BEGIN Selected passage
In March 1991, the Commission on the Political and Constitutional Future of Quebec, commonly called the Bélanger-Campeau Commission, tabled its report. The Commission proposed that a referendum on sovereignty be held no later than October  26, 1992, and that two special parliamentary commissions be created, one to study all sovereignty-related issues and the second to assess all federal government offers concerning a new constitutional partnership. In June 1991, the National Assembly gave assent to Bill 150 (Act on the Process of Determining the Political and Constitutional Future of Quebec) establishing the two commissions. The commission on issues pertaining to Quebec's accession to sovereignty is chaired by Guy Bélanger. The commission examining all offers concerning a new constitutional partnership is chaired by Claude Dauphin. The two chairmen were interviewed in December 1991 by Gary Levy and François Côté.

What has been your experience on the constitutional issue?

Mr. Guy Bélanger: We in Quebec have heard talk about the Constitution for the past 30 years. Without wanting to exaggerate, I think you could say that a solid majority of Quebeckers are constitutional specialists because they have heard the Constitution discussed in so many ways. When you enter politics and want to improve things in our province, I think the first issue you must settle is the Constitution. Let us stop talking about it once and for all and finalize things. If we are staying in Canada, then this is how we will stay. Or, if we are leaving, then this is how we will go. But let us take a decision once and for all so that the matter is settled.

Mr. Claude Dauphin: I have always been very interested in constitutional law. I decided to study law in Quebec City because I knew that the National Assembly was nearby. I also knew that Laval University had a very good reputation in public law with Jean-Charles Bonenfant, Patrice Garant, Gil Rémillard and all those people. That's one reason why I moved from Montreal to study law in Quebec City. I was very interested in public law as well as constitutional law. Now as far as practical experience goes, I was a member of the Bélanger-Campeau Commission and a member of its steering committee. When the Premier asked me to chair one of the commissions, I was still personally interested in continuing in the same vein. I was also a member of the National Assembly Committee on the Meech Lake Accord.

Tell us about the work of your committee.

Mr. Guy Bélanger: First, as you know, the concept of sovereignty has given rise to much discussion, many assumptions and many other things. What is founded and what is not? It's hard to say. The mandate of the Commission studying issues pertaining to Quebec's accession to sovereignty is first to provide clearer information on the sovereignty option, for example, financial matters, to establish the costs as objectively as possible, also to establish the consequences, both positive and negative, of the secession option as objectively as possible.

The Commission's mandate is to shed light on all that and, at the same time, to provide this information to the public, to try to educate the general public and to inform the general public on the results of our work, so that on the day of the referendum, when we have a decision to make, we have in hand the most objective, most realistic information possible in order to take that decision.
END Selected passage
* [Task instructions] Carry the interview on Quebec's constitutional future forward from its final sentence. The records that come next have no connection to the Quebec interview text.
BEGIN Entries shown
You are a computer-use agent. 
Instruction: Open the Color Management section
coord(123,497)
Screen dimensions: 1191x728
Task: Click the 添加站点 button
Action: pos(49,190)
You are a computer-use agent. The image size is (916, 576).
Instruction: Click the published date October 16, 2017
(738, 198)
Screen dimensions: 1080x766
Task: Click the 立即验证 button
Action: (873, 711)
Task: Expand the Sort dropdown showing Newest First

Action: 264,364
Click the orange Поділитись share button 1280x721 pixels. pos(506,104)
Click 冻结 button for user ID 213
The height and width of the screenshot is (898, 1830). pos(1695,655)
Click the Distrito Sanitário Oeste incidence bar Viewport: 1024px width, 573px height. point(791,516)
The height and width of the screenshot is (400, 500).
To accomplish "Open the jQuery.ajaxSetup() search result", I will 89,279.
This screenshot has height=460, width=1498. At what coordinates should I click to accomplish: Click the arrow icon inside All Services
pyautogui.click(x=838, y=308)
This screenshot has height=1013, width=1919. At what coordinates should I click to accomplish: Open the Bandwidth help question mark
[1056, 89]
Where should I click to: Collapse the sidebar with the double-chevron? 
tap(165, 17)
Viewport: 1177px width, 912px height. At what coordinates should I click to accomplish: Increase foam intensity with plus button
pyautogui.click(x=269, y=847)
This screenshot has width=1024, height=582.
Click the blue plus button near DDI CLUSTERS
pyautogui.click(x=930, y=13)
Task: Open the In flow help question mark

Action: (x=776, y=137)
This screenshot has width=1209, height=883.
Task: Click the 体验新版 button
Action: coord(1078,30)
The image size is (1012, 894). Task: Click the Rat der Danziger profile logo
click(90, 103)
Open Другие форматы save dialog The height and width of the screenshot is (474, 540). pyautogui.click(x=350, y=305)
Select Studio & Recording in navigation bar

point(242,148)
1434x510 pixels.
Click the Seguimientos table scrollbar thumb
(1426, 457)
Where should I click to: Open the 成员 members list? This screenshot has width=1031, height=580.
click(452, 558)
END Entries shown
* [Answer to this exercise]
The working plan was developed by the party in power and the Opposition party. It is a plan that is designed to cover all the necessary aspects of the Quebec sovereignty option. For example, what is the declaration of "sovereignty"? How will it be made? What will happen to Quebec's territory? What currency should Quebec, or a sovereign Quebec have? What will be Quebec's position on membership in the major markets such as GATT, Europe, all the major treaties? We are trying to see all the possible aspects.

Mr. Claude Dauphin: Our mandate is to analyze and assess the federal offers coming from Ottawa. However, there is a section in Bill 150 that provides that, in order for the Commission to be able to analyze and assess those offers, Ottawa's offers must be formal and binding on the federal government and the other provinces. The way the words are used is fairly important. We began our work in late August 1991, and the question at that time was this: "Can the Commission sit when no formal offers binding on all governments have bee made?" The chair decided that the Commission could sit. The second question was: Are Ottawa's constitutional proposals of September 24, 1991, formal offers binding on all governments? They obviously are not. However, the chair decided that, even though they were not formal offers binding on all governments, we could begin sitting and studying them as preliminary offers.

Does your commission operate differently from other parliamentary committees?

Mr. Claude Dauphin: The same rules of parliamentary procedure apply. As regards administration, we have our own personnel budget, but we also have regulations that are more flexible than those of the National Assembly. There is a single secretariat for both commissions. We have roughly 40 people working for both commissions. We obviously have experts who help us, economists and legal experts, who handle the various issues we must examine.

Mr. Guy Bélanger: A parliamentary committee analyzes bills. Whereas here, we have to do everything. First we have to choose our people; we have to select subjects; we have to invite our experts and draw conclusions and report on the subject. So it is a bit more of an open-ended mandate than you would have in regular parliamentary commissions.

How have you organized your staff?

Mr. Guy Bélanger: First we have Mr. Geoffrion as Secretary General of both commissions. He is a former deputy minister who left his position to take over the general secretariat of both commissions. He is a man who knows the machinery of government inside out, all its workings and all its mechanisms, and who therefore knows how to use it when the need arises, and who also knows something of how these consultation mechanisms work. Along with Mr. Geoffrion, we have a team of constitutional experts, tax experts, economists and lawyers. In short we have a number of people, each more qualified than the next, who organize and conduct preliminary analyses. When we talk about currency, they provide us with a status report on what has already been said, which assumptions have already been stated on currency and where Quebec stands in the matter.

The act establishing the Bélanger-Campeau Commission provided for a steering committee. Do you have one as well?

Mr. Guy Bélanger: No, we do not, for one reason. The Premier wanted to be sure that our work would go to the limit and not be undermined by one faction or another. He gave the chairman room to manoeuvre in that area and very broad responsibility, which the chairman of a parliamentary commission does not normally have, in order precisely to enable the Commission to have all the room to manoeuvre and all possible latitude and also to avoid spinning out of control along the way.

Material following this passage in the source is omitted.